[Stored items from a collection]

----

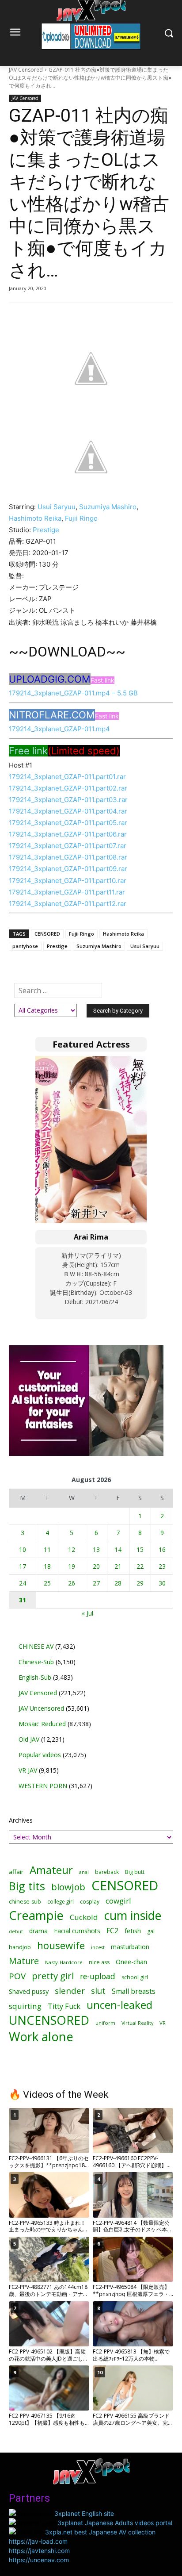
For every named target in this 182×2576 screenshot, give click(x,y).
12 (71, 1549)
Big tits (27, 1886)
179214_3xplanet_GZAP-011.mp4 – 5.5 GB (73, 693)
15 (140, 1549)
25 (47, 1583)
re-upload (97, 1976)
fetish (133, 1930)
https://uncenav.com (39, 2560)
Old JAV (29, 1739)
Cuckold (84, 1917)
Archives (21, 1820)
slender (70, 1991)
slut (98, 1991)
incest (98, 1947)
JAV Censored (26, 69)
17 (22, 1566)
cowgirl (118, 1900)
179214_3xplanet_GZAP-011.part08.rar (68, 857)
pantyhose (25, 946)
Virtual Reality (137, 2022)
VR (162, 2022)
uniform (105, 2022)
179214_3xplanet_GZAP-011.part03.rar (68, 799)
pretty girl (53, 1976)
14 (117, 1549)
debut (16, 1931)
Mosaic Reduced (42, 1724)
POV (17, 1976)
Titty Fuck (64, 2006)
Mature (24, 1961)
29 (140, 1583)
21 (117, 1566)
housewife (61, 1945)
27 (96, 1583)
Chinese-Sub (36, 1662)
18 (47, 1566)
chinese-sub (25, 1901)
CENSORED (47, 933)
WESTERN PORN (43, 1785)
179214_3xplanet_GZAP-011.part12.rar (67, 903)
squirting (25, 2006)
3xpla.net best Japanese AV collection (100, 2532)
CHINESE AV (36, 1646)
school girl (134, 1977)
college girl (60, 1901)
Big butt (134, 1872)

----

Retype all entries exactly as they appear, dropping the images.

For every named target in this 182×2576 screenshot, give click(x,y).
12 (71, 1549)
Big tits (27, 1886)
179214_3xplanet_GZAP-011.mp4 – 5.5 GB (73, 693)
15 (140, 1549)
25 (47, 1583)
re-upload (97, 1976)
fetish (133, 1930)
https://uncenav.com (39, 2560)
Old JAV (29, 1739)
Cuckold (84, 1917)
Archives (21, 1820)
slender (70, 1991)
slut (98, 1991)
incest (98, 1947)
JAV Censored (26, 69)
17 (22, 1566)
cowgirl (118, 1900)
179214_3xplanet_GZAP-011.part08.rar (68, 857)
pantyhose (25, 946)
Virtual Reality (137, 2022)
VR (162, 2022)
uniform (105, 2022)
179214_3xplanet_GZAP-011.part03.rar (68, 799)
pretty girl (53, 1976)
14 (117, 1549)
debut (16, 1931)
Mosaic Reduced (42, 1724)
POV (17, 1976)
Titty Fuck (64, 2006)
Mature (24, 1961)
29 (140, 1583)
21 (117, 1566)
housewife (61, 1945)
27 (96, 1583)
Chinese-Sub (36, 1662)
18 (47, 1566)
chinese-sub (25, 1901)
CENSORED (47, 933)
WESTERN PORN (43, 1785)
179214_3xplanet_GZAP-011.part12.rar (67, 903)
squirting (25, 2006)
3xpla.net best Japanese AV collection (100, 2532)
CHINESE AV (36, 1646)
school girl (134, 1977)
college girl (60, 1901)
Big butt (134, 1872)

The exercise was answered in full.